Customers concerned about uninsured deposits were advised to call a toll-free number, (866) 806-5919, for an appointment to discuss their accounts. But a number of depositors complained Monday of being unable to get through to anyone on the hotline.

In another move to assist customers, FDIC spokesman Andrew Gray said IndyMac would put foreclosure proceedings on hold and attempt to modify troubled mortgages to keep borrowers in their homes.

That will be easiest to do with about $15 billion of loans that IndyMac owns outright. But the agency also hopes to modify troubled loans among $185 billion in mortgages that have been bundled into securities and sold to investors, with IndyMac as the servicer, or bill collector.

"We do believe that there's significant flexibility to modify the terms of these securitized loans," he said.

IndyMac was hobbled by massive defaults on loans made at the height of the real estate market and a huge outflow of deposits that began late last month. Some regulatory officials have suggested that Sen. Charles E. Schumer (D-N.Y.) sparked the run on the bank by publicly questioning IndyMac's financial health.

IndyMac had been a leader in "alt-A" mortgages, which were made to borrowers with decent credit who often weren't required to verify their incomes to get the loans.

Downey Savings, based in Newport Beach, and First Federal Bank of California, based near Playa Vista, were specialists in so-called option-ARM loans -- the adjustable-rate mortgages that let borrowers pay so little that their loan balances would rise instead of going down. Washington Mutual was a major option-ARM lender as well.

Most option-ARM borrowers had passable credit scores, but Downey and WaMu also made loans to borrowers with blemished credit. Those subprime mortgages began defaulting in large numbers in late 2006, and option-ARM delinquencies have risen sharply in the last year.

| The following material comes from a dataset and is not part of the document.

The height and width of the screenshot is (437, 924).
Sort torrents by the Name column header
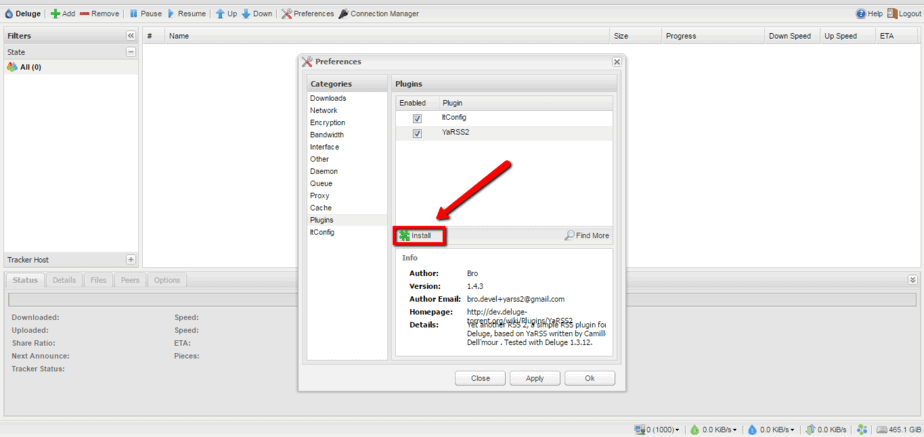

Downey was at the top of a list of banks and thrifts with high ratios of defaulting and foreclosed loans, with 13.9% of its loans in those categories as of March 31, according to an analysis by Richard X. Bove of Ladenburg Thalmann. That was up from 1.1% a year before.

FirstFed was No. 5 on the list, at 6.7%, up from 0.5% a year earlier. Washington Mutual was No. 12, at 3.9%, up from 1.6% a year earlier.